Bibliogr. p. 293-309. Index

This book presents over 250 counterexamples involving a variety of topics in probability theory. It is intended both as a source of supplementary material for undergraduate and graduate courses in probability theory and stochastic processes, and as a monograph of interest, in its own right, for researchers.

This book contains twenty-five sections organized into four chapters. Each section begins with a review of the definitions and basic theorems pertaining to the title of the section, and then presents a number of relevant counterexamples. The first chapter is a short one which looks at basic properties of probability spaces and independence of events.

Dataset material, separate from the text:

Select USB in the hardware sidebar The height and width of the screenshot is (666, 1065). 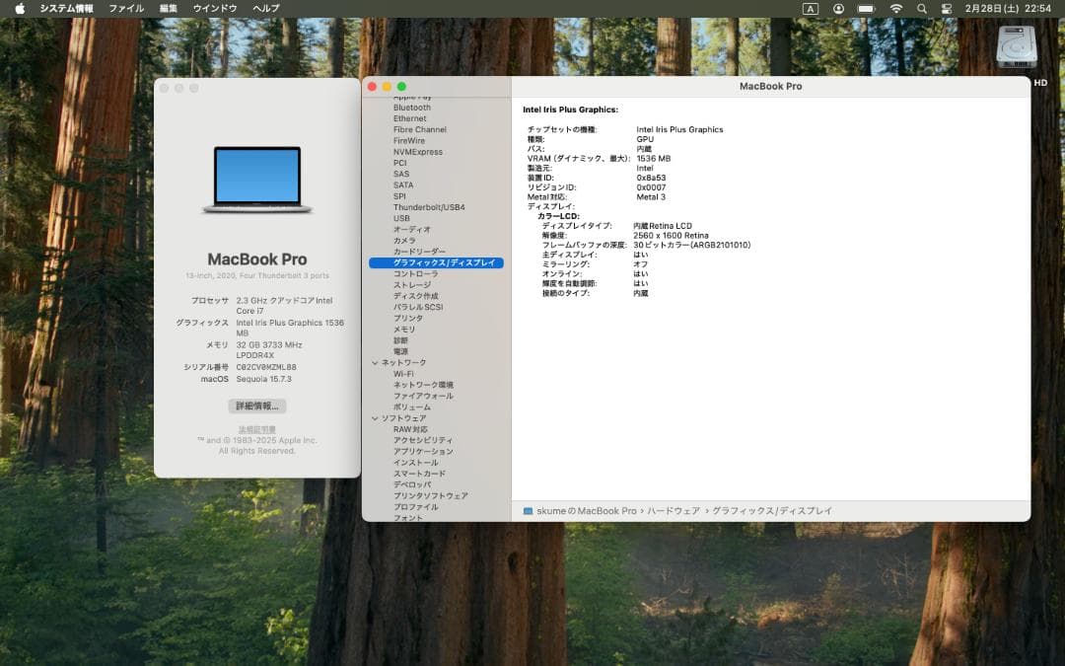point(400,218)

The second chapter focusses on random variables, and includes counterexamples involving distribution functions, characteristic functions, infinite divisibility, stable distributions, independence of random variables and moments (including conditional expectations). Chapter 3 is devoted to limit theorems for sequences of random variables; interrelationships amongst the various modes of convergence are discussed, and examples involving the laws of large numbers, the central limit theorem and the three-series theorem are presented.

The final chapter examines stochastic processes, including stationary, Markov, Poisson and Wiener processes. Also included are counterexamples involving discrete- and continuous-time martingales and generalizations thereof. The book concludes with a set of supplementary remarks which give the source of each counterexample presented in the book. ... (Zentralblatt)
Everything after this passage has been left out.